Work required: Write out exactly the lines of the entries below from the one holding "You are a computer-use" to the one holding "Instruction: Activate the", inclusive, and leave out all other lines.

Supplied data:
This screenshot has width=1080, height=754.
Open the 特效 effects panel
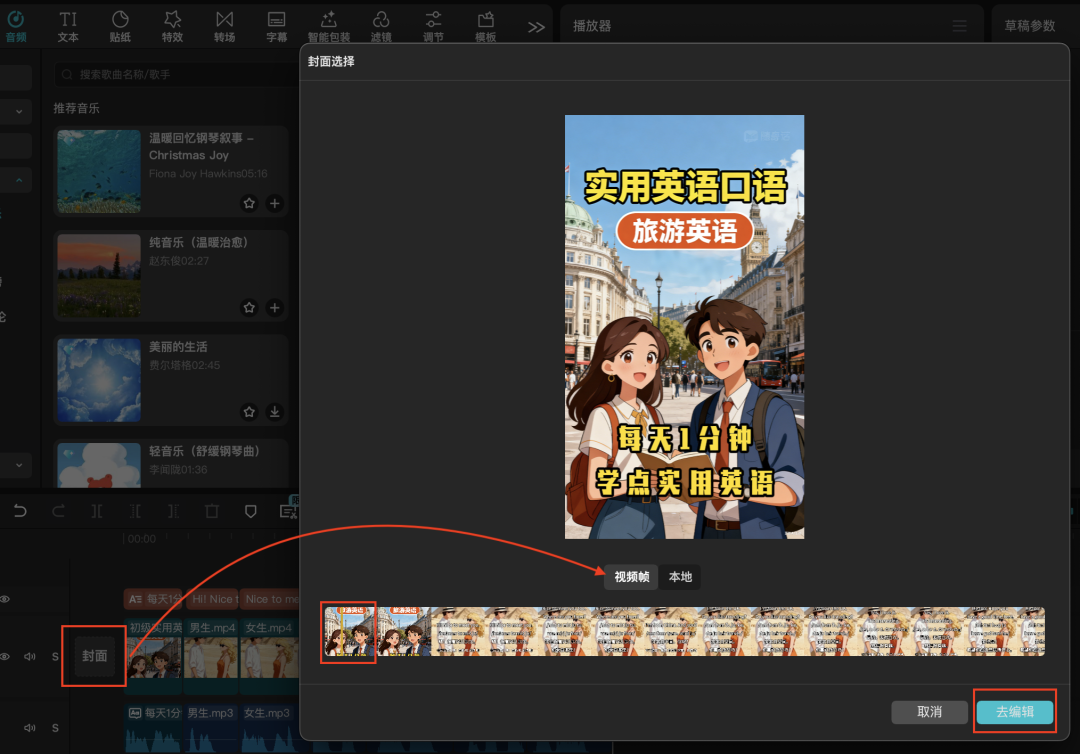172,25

--

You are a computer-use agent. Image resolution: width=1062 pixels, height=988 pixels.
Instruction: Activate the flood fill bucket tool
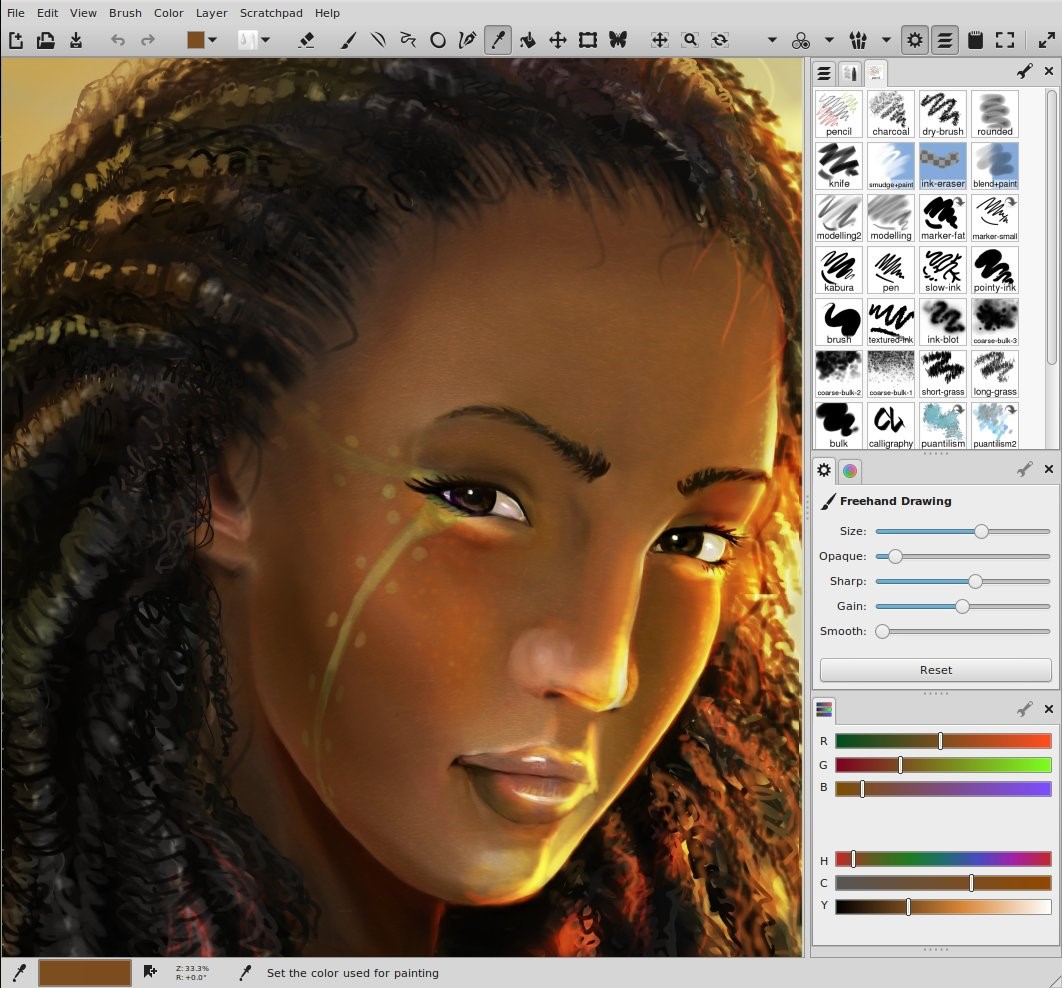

--

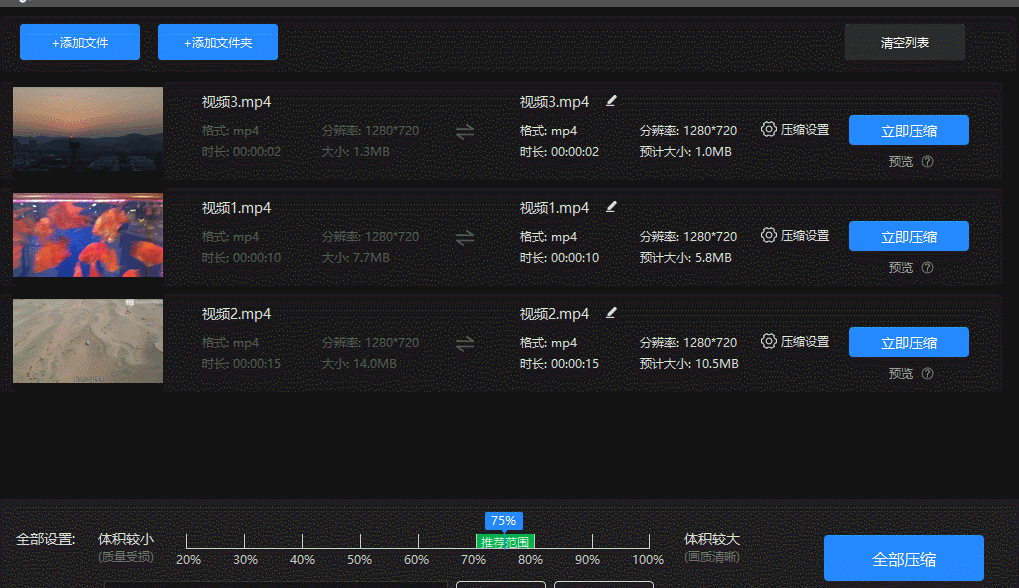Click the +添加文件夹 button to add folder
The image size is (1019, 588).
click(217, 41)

Solution to this problem:
You are a computer-use agent. Image resolution: width=1062 pixels, height=988 pixels.
Instruction: Activate the flood fill bucket tool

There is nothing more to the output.